The Uber files reveal how Uber broke the law and secretly lobbied world governments during its rise

The Uber files reveal how Uber broke the law and secretly lobbied world governments during its rise
An Uber office is shown in Redondo Beach, California, U.S., March 16, 2022. REUTERS/Mike Blake

According to more than 124,000 confidential documents leaked to The Guardian – known as the Uber files – tech giant Uber broke the law, tricked law enforcement, secretly lobbied governments around the world and even put its drivers in danger for the sake of its own corporate growth.

The files reveal a lot, and it’s worth checking out the full report, but here are some of the wildest things that the investigation shows:

  1. Uber executives met with and secretly lobbied now US President Joe Biden, now French President Emmanuel Macron, former Irish PM Enda Kenny, former Israeli PM Benjamin Netanyahu and former UK Chancellor George Osborne.
  2. Uber frequently broke laws and regulations to get the platform into cities around the world, which often led to backlash from local cab industries.
  3. Uber’s CEO at the time, Travis Kalanick, was in favor of sending Uber drivers to counterprotest taxi driver demonstrations despite the risk of violence, saying that “violence guarantee[s] success.”
  4. Those same executives acknowledged that they were doing illegal things, with one executive calling themselves “pirates.”

The files span from 2013 to 2017, and the company says they don’t represent where Uber is now.

Key comments:

“We’re just fucking illegal,” said one executive in the leaked messages, indicating that the executives knew fully what they were doing was illegal.

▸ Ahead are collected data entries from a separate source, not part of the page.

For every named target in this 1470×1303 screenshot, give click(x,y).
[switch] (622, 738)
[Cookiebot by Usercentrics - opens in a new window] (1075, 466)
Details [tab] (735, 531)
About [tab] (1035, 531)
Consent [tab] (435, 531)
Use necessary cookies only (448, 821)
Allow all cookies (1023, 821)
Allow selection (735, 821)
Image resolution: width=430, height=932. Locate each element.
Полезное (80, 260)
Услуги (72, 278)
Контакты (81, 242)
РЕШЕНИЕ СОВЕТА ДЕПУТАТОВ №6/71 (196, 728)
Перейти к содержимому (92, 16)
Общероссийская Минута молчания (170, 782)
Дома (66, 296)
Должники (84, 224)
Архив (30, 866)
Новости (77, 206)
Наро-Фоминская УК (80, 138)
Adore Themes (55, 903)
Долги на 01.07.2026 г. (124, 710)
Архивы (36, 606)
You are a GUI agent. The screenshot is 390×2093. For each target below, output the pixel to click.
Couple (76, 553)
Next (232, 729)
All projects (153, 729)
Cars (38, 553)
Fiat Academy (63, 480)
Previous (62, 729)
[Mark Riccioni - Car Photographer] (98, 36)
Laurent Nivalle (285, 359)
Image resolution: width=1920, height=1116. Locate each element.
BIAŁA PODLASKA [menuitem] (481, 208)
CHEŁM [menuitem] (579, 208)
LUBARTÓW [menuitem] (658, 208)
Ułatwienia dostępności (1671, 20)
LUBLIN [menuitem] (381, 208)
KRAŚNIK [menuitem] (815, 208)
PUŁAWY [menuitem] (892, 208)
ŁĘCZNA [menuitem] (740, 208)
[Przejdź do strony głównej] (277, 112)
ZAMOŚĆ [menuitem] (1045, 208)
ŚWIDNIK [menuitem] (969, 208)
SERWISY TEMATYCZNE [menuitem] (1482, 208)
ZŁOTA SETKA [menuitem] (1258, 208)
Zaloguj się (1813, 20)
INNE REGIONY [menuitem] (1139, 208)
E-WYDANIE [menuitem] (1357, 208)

Responding to reports that Travis Kalanick had encouraged Uber drivers to attend counterprotests of demonstrations by taxi drivers in Paris, a spokesperson for Kalanick said he “never suggested that Uber should take advantage of violence at the expense of driver safety,” and that the suggestion he was involved in that was “completely false.”

“We have not and will not make excuses for past behaviour that is clearly not in line with our present values,” read a statement released by Uber responding to the leak. “Instead, we ask the public to judge us by what we’ve done over the last five years and what we will do in the years to come.”